**EXTRACT TO READ**
Next a devastating critique by Lionel Robbins intervened. Robbins issued an interdict on the comparison of utilities among persons that were needed for the calculus of social welfare. Strictly speaking as he pointed out (1932-35), full interpersonal comparisons of happiness are impossible. This is so for two reasons: (1) it is impossible to measure utility for each person, since that (cardinal) number will not be invariant to the chosen units; and (2) comparing the self-perceived states of happiness between persons is also strictly impossible, if only for differences in keenness or sensitivity of feeling.9

The New Welfare Economics

The old welfare economics, especially in its utilitarian form, was declared insufficient. Even the Pigovian ‘market defects’ program was seen to lack a formal basis. The Robbins critique had left the Pareto criterion unscathed because unanimity, even in its weak nemine discrepante form, demanded no cardinal measurement nor interpersonal comparisons of happiness. So welfare economics was formalised with the help of the Pareto criterion. The starting point was again the ideal of the perfect market and a new welfare economics was formulated summed up in two propositions:

  1. I. Any competitive equilibrium is Pareto optimal
  2. II. Any optimal production plan chosen by a planner can be achieved via the operation of the competitive market.

[Records for locating described items]

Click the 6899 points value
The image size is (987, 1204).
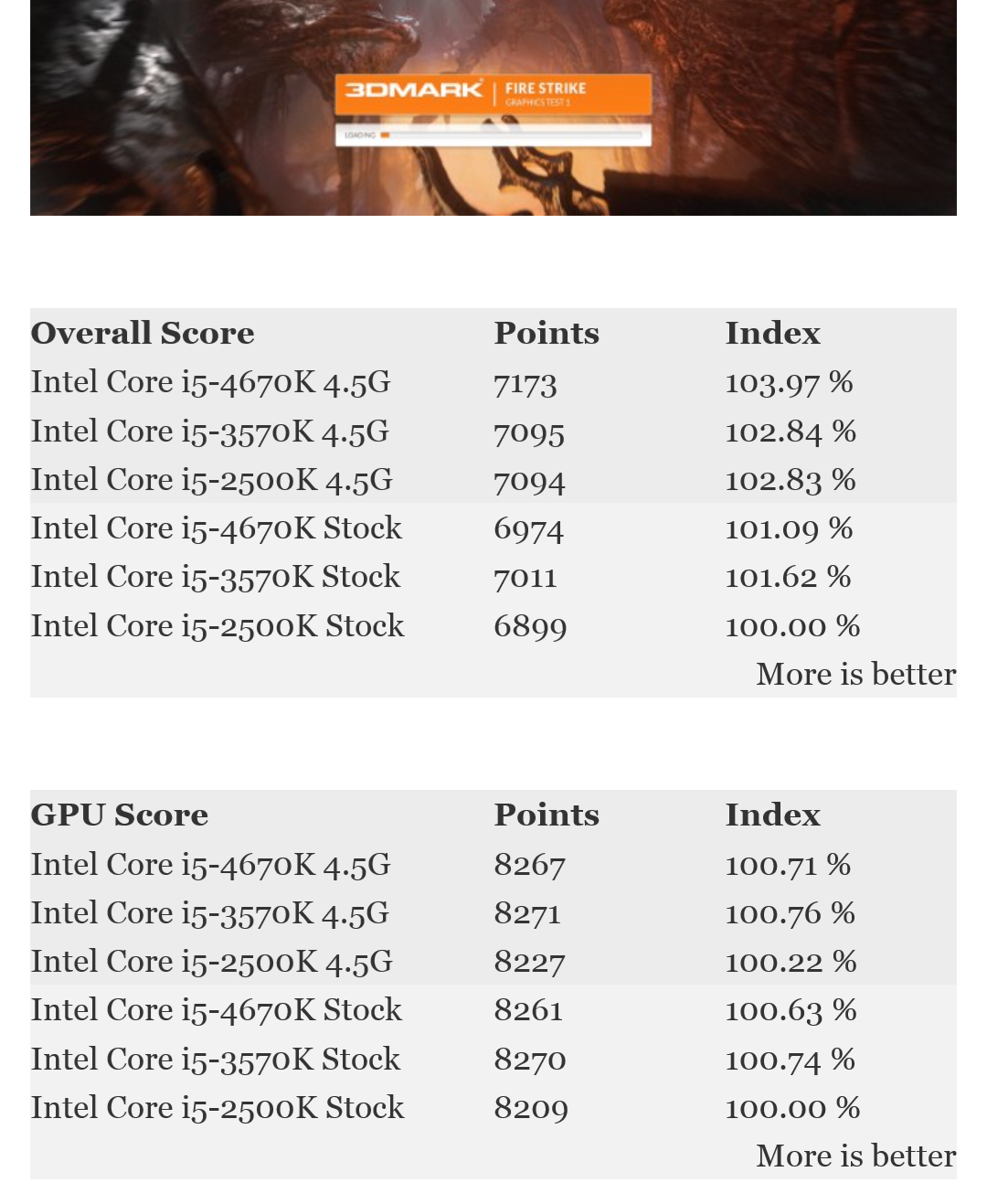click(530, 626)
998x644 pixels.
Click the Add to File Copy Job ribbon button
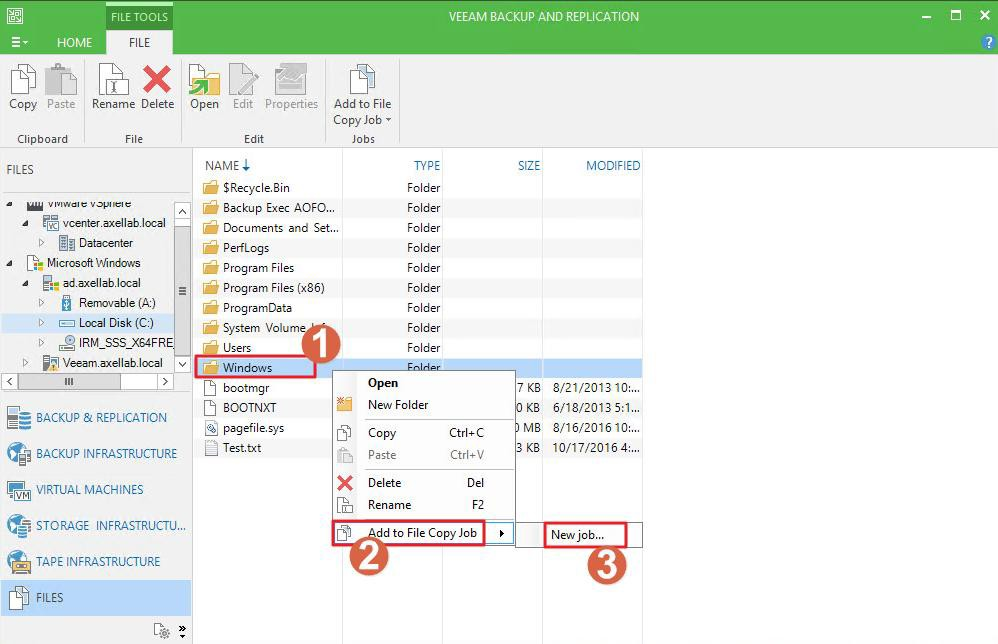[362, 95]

...

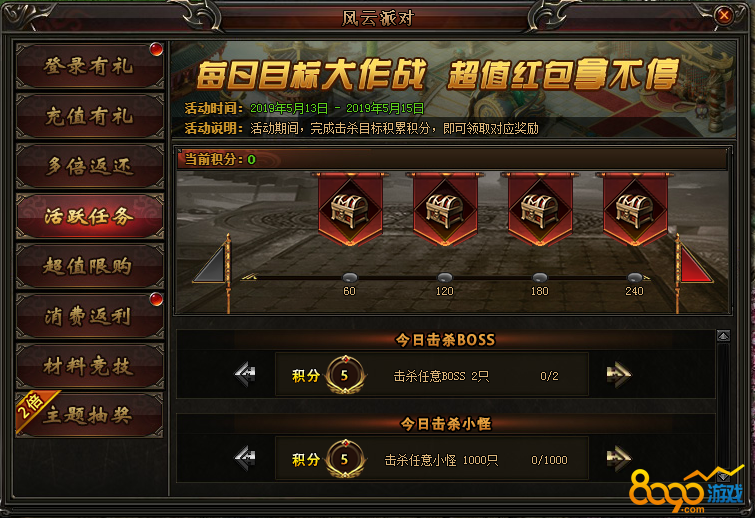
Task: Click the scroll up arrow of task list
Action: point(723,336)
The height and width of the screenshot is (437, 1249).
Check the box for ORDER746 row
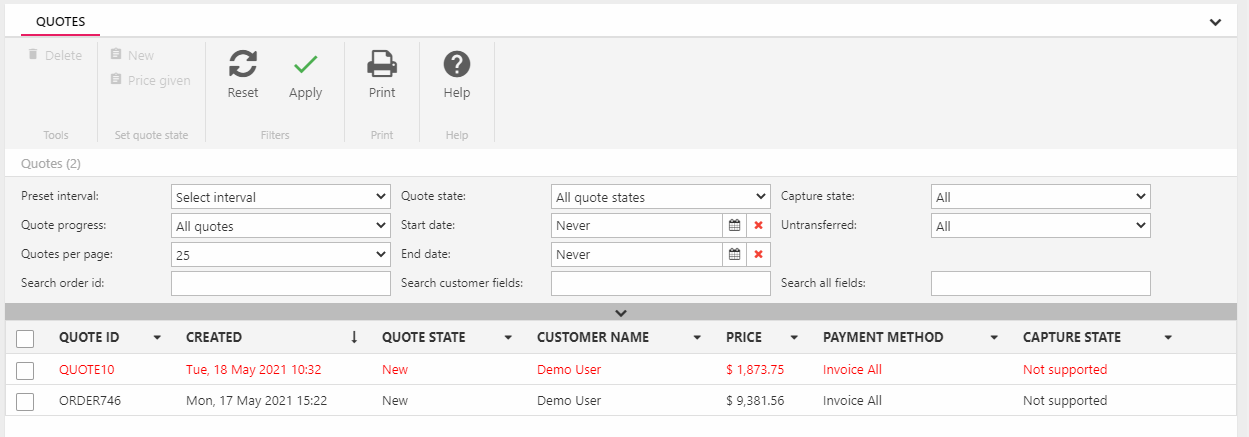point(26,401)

**REQUIRED ACTIONS**
1. Translate this sentence from the welfare economics passage into Spanish: "The old welfare economics, especially in its utilitarian form, was declared insufficient."
2. Carry on the passage about welfare economics from the point where it stops.

**RESULTS BY TASK**
1. La antigua economía del bienestar, especialmente en su forma utilitarista, fue declarada insuficiente.

2.
These two propositions look the same to the unwary but they are not. They set the framework for a ‘scientific’ theory of public policy for the following fifty years, thus:

  1. I. A. Since the actual capitalist markets were never competitive and never in equilibrium, there was constant need for policy intervention to achieve a Pareto optimal economy.
  2. II. B. The just society could be created by a politically defined Plan and this Plan could then be put into effect by trusting its execution to a competitive market.

The first proposition was interpreted to imply that a well-planned socialist economy could approach Pareto optimality much better than the capitalist market. The second proposition was seen as indicating the possibility of a division of labour between planner and market to create an optimal socialist commonwealth. These two theorems of the new welfare economics were first outlined by Enrico Barone (1908) and analytically proven by Oskar Lange (1942).

For more on these topics see “The Vacuity of the Political ‘We’,” by Pierre Lemieux, October 6, 2014, ” Collective Choice at Work,” by Anthony de Jasay, December 3, 2012, and “The Dangers of Majoritarian Democracy,” by Pedro Schwartz, December 5, 2013, at the Library of Economics and Liberty.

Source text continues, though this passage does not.